Un précédent article vous racontait comment Nuits blanches à Seattle bâtissait des personnages à partir de leur régime alimentaire. Grâce à Harry, Sally et Nora Ephron, nous découvrons cette semaine comment construire une comédie romantique avec un couteau et une fourchette.
Commençons par quelques rudiments d’architecture. En France, la plupart du temps, une histoire se compose de trois actes. Acte 1 : tout va bien. Acte 2 : rien ne va plus. Acte 3 : tout s’arrange.
Les Anglo-Saxons, quant à eux, découpent plus volontiers leurs histoires en quatre pans. Acte 1 : Quel est le problème. Acte 2 : Le problème devient cuisant ; on fait de son mieux pour s’en débarrasser. Acte 3 : Le problème, furieux d’avoir été chassé par la porte, rentre par la fenêtre et vous mord l’arrière-train. Acte 4 : Résolution du problème et rédemption des personnages.
Cette structure, vous la reconnaissez. C’est celle des épisodes de séries télévisées. Ce qui est rigolo dans Quand Harry…, c’est que chaque acte s’échafaude autour d’une assiette.
Acte 1 : La tarte aux pommes du diner
Harry et Sally se recontrent à l’occasion d’un covoiturage vers New York. Ils se chamaillent, ils se portent sur les nerfs, et très vite émerge LE problème central du film : un homme et une femme peuvent-ils être amis ? Harry, tombeur pragmatique, n’y croit pas. Sally, idéaliste et romantique, pense le contraire. Ils se garent et continuent la discussion dans un diner, une cafétéria en bord de route.

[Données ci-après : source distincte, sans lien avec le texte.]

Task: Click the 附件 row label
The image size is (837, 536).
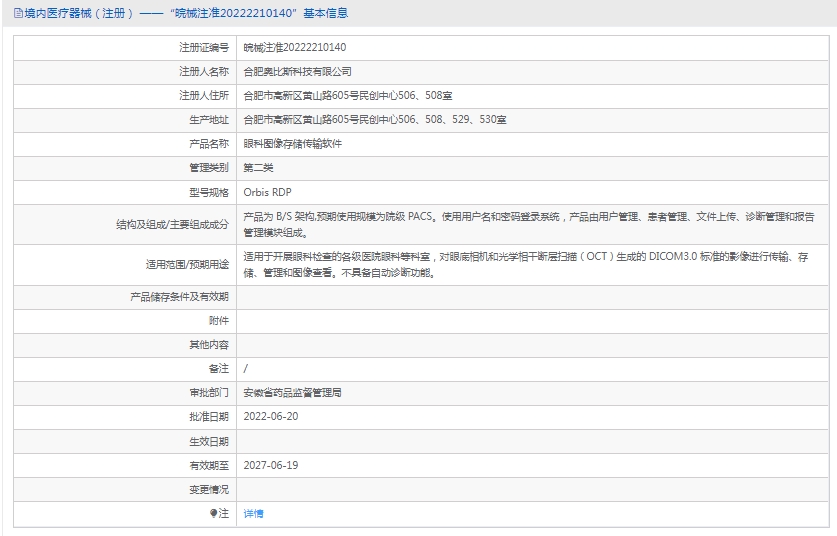Action: click(218, 320)

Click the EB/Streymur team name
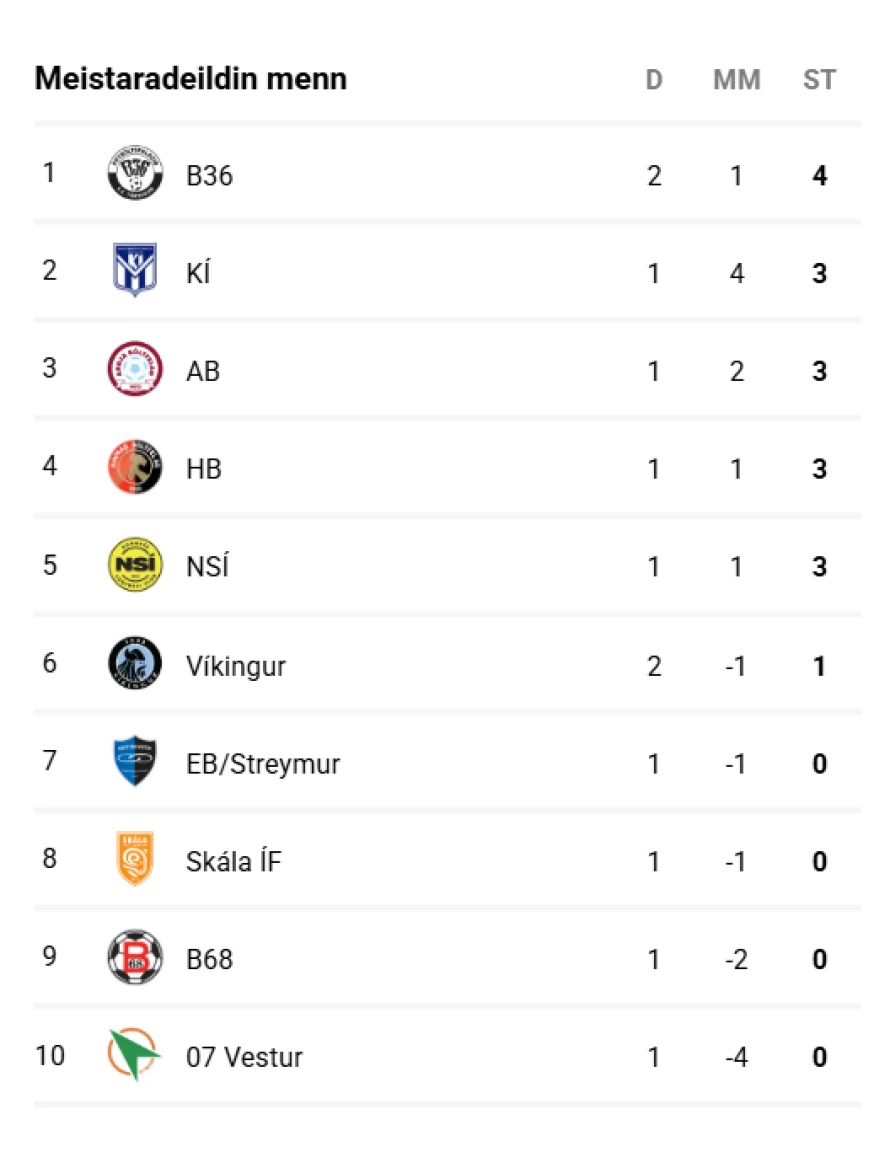263,764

Tandis que Harry choisit sur la carte « un numéro 3 », Sally passe une commande de tarte aux pommes aussi simple qu’un traité de paix israélo-palestinien. Harry n’en croit pas ses oreilles. Cet homme-ci peut-il être ami avec cette femme-là ? Le problème du film vient de s’incarner dans la tarte aux pommes.

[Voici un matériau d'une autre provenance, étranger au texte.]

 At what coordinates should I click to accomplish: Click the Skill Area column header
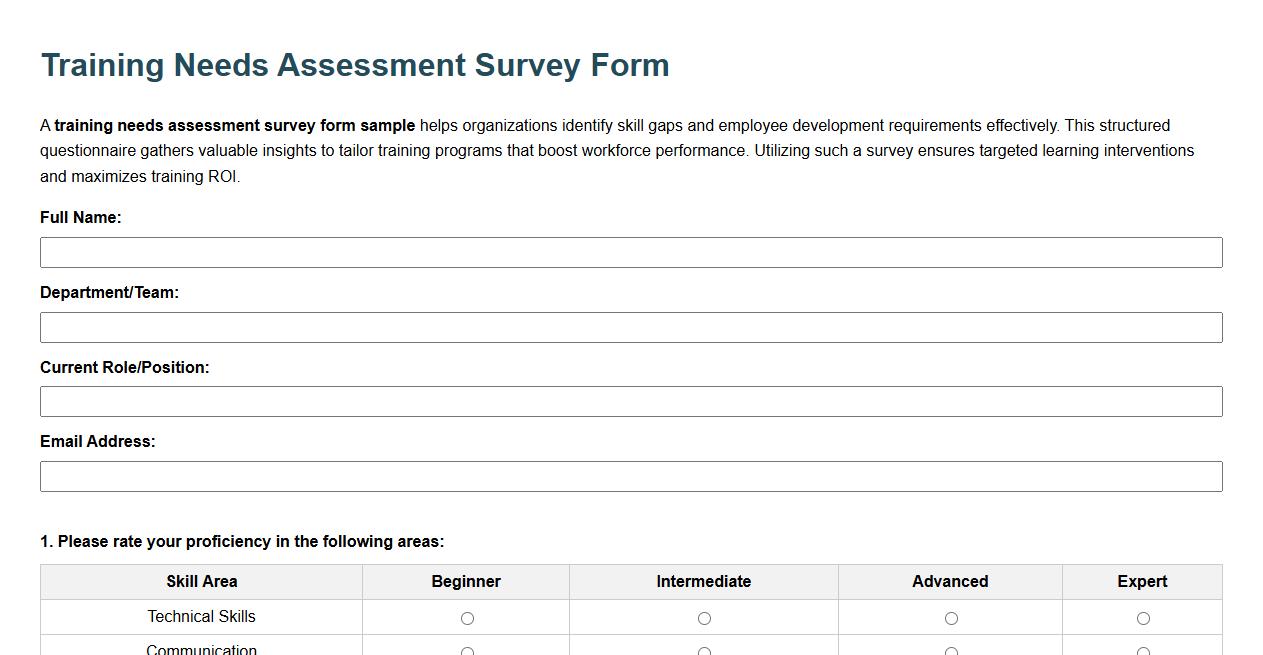tap(201, 581)
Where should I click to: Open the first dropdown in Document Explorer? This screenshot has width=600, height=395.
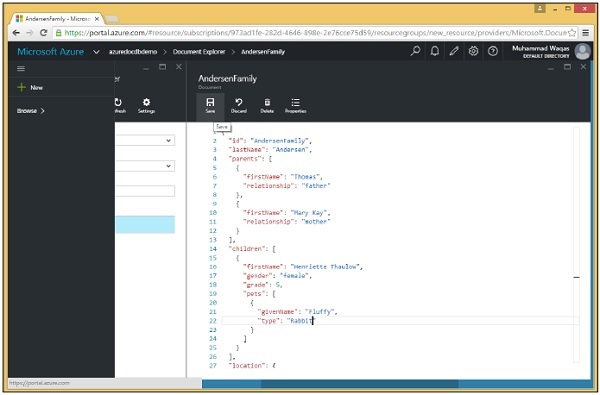point(145,140)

Acte 2 : Le sandwich du deli
Les années passent. Leurs rapports s’apaisent. Ils sont amis, ils se confient leurs histoires de cœur. On croit possible l’amitié homme-femme.
Sauf que les histoires de cœur de Harry sollicitent essentiellement un autre organe, situé plus au sud. Exaspérée par son machisme, Sally, dans la grande scène du sandwich, lui rabat son caquet.

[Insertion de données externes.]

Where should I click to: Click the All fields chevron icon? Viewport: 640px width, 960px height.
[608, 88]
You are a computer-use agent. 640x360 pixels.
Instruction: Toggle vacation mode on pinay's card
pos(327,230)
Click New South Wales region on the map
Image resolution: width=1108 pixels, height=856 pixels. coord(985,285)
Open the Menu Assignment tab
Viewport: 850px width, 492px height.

N’empêche, ces deux-là sont amis, sans quoi Harry lui aurait envoyé un verre d’eau à la tête.
Alors, plus de problème ?
Acte 3 : Le rien du tout du grand restaurant
C’était fatal : ces deux andouilles ont couché ensemble. L’énormité de la situation les paralyse, la spontanéité qui faisait tout le sel de leur relation s’évapore. Ils tentent de se comporter comme des amoureux normaux. C’est la catastrophe.
Au lieu de retourner dans les établissements populaires et chaleureux qu’ils préfèrent, ils se croient obligés d’aller dîner dans une adresse huppée. Nappes damassées, cristal et argenterie. La conversation hésite entre silence de mort et faux-semblants.
Pendant presque toute la scène, les assiettes sont vides. Survient un serveur stylé, qui apporte deux salades vertes. On ne donne pas cher de leur couple.
Ils ne sont pas amoureux, ils ne sont plus amis. Ont-ils tout perdu ?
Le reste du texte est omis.